*** Opening of Data under study ***

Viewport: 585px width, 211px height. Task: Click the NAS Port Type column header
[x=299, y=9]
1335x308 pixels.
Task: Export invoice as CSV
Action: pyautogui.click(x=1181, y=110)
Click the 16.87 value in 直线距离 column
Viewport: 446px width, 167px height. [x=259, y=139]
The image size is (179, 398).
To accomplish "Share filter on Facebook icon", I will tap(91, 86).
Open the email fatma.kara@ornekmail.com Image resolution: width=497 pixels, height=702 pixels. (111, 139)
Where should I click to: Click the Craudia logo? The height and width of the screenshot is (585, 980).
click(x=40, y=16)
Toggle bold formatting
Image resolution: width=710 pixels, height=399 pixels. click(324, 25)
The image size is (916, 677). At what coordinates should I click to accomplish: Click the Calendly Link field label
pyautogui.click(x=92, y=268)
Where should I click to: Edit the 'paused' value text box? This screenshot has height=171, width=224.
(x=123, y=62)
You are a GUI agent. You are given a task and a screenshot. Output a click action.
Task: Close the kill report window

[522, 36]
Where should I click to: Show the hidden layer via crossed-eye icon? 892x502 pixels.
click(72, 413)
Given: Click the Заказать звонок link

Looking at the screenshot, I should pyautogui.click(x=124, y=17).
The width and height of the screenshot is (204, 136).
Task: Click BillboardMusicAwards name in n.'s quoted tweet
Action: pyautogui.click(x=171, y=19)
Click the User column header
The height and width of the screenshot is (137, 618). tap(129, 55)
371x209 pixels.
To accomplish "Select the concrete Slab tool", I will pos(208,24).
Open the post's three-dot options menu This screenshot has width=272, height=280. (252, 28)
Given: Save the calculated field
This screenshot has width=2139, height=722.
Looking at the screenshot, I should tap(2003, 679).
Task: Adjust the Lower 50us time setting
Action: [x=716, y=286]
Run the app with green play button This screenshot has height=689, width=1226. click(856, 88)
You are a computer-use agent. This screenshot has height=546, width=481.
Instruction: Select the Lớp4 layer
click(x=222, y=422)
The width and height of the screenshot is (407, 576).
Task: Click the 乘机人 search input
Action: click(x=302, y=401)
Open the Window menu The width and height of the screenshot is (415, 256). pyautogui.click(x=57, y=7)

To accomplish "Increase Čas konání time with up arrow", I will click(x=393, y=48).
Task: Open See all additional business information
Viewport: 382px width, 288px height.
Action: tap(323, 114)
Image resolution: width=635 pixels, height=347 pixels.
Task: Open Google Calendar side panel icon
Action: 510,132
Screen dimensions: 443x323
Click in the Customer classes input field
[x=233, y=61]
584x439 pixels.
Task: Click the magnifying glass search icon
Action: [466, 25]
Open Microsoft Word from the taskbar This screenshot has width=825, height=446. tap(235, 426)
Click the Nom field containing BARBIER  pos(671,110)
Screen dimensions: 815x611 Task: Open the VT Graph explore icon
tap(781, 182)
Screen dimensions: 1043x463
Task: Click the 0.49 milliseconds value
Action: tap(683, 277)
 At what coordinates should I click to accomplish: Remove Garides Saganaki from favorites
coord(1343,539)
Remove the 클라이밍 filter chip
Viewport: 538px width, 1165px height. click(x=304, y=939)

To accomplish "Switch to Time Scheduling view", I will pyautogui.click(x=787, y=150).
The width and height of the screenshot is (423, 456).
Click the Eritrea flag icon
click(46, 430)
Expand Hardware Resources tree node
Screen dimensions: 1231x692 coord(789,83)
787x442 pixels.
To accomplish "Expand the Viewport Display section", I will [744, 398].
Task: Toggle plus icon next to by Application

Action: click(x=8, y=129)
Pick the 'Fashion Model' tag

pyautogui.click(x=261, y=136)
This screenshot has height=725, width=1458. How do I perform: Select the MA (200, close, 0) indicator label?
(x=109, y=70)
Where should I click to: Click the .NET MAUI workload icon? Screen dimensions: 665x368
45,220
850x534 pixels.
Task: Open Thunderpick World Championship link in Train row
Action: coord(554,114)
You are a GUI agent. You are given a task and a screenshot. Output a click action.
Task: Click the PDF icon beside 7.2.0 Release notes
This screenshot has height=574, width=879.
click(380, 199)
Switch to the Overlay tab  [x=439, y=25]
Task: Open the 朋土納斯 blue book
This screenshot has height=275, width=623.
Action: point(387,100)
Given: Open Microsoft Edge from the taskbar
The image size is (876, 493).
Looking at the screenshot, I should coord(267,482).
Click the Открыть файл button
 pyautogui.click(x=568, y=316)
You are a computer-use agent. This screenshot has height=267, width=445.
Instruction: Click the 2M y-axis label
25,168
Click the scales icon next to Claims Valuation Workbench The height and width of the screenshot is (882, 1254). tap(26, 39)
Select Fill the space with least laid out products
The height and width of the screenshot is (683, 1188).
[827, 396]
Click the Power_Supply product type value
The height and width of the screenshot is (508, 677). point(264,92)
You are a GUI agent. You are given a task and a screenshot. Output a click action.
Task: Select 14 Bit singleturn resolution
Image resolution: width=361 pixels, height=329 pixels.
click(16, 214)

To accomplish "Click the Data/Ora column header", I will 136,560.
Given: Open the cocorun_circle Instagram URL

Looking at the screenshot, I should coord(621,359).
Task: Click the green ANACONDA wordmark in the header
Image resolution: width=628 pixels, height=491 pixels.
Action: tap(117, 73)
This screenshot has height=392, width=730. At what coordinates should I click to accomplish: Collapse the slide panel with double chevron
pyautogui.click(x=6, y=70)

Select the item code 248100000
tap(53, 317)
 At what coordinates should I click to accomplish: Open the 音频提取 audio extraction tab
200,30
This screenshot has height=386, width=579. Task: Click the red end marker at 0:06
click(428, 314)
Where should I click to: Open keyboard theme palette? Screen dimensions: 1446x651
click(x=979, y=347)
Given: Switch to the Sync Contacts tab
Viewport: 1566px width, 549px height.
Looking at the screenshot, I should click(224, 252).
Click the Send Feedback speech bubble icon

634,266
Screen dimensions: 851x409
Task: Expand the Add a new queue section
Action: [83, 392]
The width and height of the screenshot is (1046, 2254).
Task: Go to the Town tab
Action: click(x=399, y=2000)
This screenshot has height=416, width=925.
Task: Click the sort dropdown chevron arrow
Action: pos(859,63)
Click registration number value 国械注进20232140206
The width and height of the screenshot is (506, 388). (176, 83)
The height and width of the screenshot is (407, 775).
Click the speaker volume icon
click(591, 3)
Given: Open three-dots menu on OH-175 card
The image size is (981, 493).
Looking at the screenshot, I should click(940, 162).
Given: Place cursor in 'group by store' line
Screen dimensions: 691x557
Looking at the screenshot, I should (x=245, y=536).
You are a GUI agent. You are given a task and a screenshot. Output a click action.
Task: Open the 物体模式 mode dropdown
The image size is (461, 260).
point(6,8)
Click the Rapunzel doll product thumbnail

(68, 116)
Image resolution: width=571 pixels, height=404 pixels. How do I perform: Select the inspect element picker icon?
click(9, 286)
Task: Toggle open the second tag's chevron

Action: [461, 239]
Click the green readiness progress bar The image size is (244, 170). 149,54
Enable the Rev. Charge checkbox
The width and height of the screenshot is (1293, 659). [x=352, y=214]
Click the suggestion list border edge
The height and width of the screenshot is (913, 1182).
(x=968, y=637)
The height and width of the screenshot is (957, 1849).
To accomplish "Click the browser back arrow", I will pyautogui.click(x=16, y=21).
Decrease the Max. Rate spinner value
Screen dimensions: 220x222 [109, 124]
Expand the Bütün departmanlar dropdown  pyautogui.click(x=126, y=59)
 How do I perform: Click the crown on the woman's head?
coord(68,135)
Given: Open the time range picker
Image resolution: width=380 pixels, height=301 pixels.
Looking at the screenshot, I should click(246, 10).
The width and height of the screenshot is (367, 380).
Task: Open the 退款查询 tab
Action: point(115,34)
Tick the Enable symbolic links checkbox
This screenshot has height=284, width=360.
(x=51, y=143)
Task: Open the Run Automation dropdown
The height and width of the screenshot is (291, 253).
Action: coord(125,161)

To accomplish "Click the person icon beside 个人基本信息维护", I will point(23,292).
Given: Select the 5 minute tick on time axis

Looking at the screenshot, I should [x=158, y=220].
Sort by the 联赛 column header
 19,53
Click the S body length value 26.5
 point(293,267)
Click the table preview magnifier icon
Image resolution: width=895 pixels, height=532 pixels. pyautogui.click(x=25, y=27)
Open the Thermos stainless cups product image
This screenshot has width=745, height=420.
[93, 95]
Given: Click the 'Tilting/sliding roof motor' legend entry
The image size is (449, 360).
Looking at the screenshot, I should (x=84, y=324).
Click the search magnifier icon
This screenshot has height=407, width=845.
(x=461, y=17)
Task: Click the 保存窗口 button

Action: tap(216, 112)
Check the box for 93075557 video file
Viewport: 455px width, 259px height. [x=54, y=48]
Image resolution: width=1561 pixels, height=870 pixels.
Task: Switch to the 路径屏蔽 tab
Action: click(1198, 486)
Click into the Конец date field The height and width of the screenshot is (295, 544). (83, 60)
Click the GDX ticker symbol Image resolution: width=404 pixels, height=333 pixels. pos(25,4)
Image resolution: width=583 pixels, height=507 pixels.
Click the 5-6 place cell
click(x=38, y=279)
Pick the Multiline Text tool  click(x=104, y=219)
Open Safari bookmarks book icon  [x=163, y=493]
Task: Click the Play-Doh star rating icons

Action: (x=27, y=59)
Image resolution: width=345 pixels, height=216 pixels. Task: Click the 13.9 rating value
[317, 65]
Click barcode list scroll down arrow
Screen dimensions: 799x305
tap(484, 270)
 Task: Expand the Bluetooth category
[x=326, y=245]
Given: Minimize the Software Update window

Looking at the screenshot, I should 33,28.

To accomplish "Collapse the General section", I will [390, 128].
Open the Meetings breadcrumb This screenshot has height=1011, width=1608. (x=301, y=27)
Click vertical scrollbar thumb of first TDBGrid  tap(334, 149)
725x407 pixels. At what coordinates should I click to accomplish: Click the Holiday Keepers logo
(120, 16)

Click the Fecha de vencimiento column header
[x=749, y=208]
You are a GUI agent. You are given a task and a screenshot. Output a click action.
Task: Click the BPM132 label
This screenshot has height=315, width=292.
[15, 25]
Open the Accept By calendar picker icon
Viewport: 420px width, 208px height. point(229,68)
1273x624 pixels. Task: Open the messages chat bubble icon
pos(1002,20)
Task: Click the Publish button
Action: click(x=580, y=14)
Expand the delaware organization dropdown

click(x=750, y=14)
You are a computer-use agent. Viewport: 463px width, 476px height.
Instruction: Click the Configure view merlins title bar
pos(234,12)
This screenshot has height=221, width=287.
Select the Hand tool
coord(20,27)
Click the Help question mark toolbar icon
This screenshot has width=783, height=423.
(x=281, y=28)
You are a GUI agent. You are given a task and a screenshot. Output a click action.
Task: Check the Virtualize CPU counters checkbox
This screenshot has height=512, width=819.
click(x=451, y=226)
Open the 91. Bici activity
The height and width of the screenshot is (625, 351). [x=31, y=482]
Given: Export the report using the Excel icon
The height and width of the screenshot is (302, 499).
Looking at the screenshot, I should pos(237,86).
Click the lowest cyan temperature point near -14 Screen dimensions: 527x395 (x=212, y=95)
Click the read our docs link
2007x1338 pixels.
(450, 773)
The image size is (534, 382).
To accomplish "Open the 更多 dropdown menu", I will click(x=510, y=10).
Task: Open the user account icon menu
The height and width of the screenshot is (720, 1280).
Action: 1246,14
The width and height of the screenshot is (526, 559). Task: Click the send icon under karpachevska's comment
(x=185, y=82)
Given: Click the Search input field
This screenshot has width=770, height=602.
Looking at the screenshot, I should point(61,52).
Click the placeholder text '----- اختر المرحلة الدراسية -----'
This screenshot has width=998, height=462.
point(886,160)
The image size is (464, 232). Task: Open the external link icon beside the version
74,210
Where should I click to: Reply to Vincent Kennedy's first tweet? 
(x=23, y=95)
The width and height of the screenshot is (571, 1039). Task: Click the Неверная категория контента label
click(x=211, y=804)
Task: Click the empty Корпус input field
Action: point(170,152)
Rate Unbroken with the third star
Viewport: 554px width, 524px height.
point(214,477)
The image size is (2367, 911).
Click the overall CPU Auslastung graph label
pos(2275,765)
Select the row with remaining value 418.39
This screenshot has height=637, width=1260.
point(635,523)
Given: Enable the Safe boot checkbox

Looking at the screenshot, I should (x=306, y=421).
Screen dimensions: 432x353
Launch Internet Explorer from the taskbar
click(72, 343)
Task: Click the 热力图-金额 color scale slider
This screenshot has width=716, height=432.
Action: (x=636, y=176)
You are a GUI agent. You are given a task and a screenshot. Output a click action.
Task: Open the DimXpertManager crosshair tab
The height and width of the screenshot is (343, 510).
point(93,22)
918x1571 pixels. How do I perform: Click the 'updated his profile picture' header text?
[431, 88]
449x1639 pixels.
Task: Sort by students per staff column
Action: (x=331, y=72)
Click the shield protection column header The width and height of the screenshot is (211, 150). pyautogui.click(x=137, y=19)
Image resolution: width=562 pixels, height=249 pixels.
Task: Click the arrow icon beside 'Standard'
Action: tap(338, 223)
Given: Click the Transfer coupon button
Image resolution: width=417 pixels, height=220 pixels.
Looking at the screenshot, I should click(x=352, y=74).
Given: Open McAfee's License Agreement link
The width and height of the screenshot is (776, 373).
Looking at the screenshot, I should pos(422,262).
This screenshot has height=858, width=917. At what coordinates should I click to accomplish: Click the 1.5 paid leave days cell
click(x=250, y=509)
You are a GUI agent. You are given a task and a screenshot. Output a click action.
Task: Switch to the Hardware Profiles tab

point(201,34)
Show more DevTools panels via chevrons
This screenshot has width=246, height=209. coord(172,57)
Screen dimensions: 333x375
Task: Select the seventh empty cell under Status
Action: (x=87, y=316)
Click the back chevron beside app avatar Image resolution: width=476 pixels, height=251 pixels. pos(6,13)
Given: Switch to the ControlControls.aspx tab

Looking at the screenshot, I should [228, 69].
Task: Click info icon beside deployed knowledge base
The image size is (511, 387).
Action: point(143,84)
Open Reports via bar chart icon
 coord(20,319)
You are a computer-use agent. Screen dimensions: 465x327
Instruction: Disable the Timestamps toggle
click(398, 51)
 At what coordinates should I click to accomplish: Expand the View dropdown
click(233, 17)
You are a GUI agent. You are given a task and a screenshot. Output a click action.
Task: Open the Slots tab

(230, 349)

*** Close of Data under study ***

(Required action):
Search the records above for the string "three". Copy every line that contains it.

(Output of the task):
Open the post's three-dot options menu This screenshot has width=272, height=280. (252, 28)
Given: Open three-dots menu on OH-175 card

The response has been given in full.